Hans von Werberg war ein Kleinadeliger und hatte seinen Sitz auf der Wehrburg bei Prissian. Durch zahlreiche Familienstreitigkeiten ist sein Besitz zusammengeschrumpft und so war er auf einen Nebenerwerb angewiesen. Er verwaltete als Amtmann Teile der niedertorschen Güter. Außerdem war er Vormund von Sigmunds minderjährigem Bruder Veit und war mit Ursula von Atz verheiratet. Dargestellt wird Hans von Armin aus Missian, einem Archäologen, und Ursula von Atz, seine Gemahlin aus dem Nonstal, von der Historikerin Sonja aus Verdings.
Peter, der Schreiber, wird in einer Urkunde um 1400 erwähnt. Ein Politologe und Historiker spielt diese verantwortungsvolle Rolle.

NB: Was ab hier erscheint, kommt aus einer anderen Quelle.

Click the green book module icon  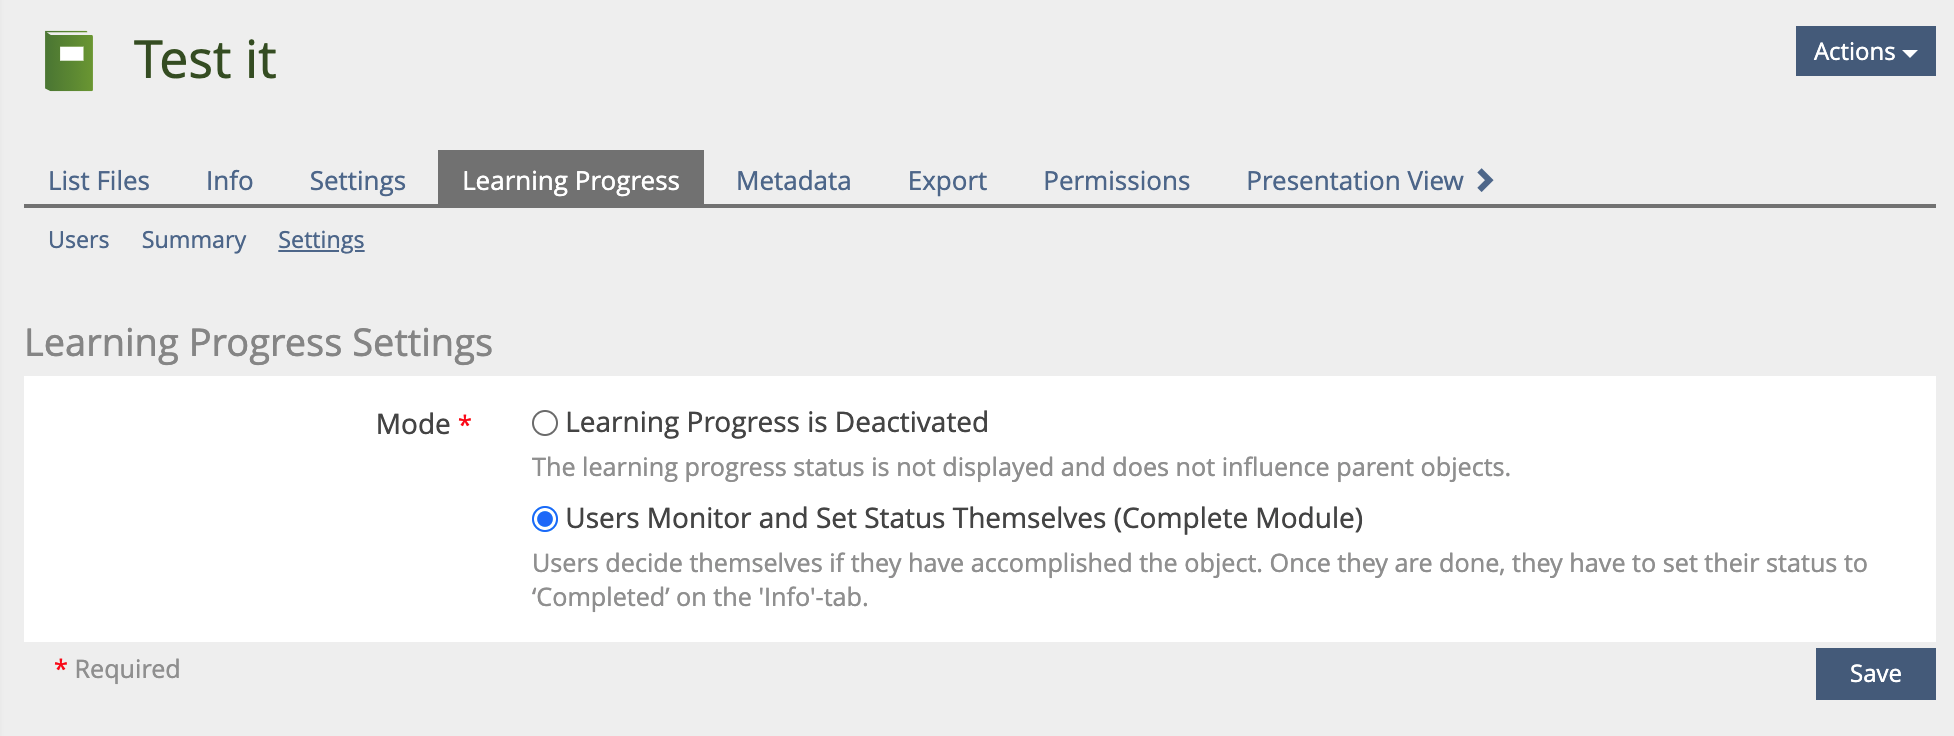click(69, 61)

Und Toni, eigentlich ein Arzt aus Bozen, ist in die Rolle des Jägers geschlüpft und versorgt die Burgbewohner mit Wildbret.
Urban, ein Wirtschaftswissenschaftler aus Lana, mimt einen Waffenknecht, der für die Verteidigung, für die Waffenkammer und für die Knappen Hannes und David aus Terlan zuständig ist.
Gertrud, die Baderin, beschäftigt sich mit Heilkräutern, Mixturen und Salben. Das Badhaus im Besitz der Niedertor ist mehrfach in Urkunden erwähnt. Dargestellt wird das heilende Wesen von der Krankenpflegerin Micha aus Bozen.
Auch Veronika ist Krankenpflegerin und übernimmt im Verein die Rolle einer Kammerzofe, die sich auch mit Sticken und Nadelbinden beschäftigt.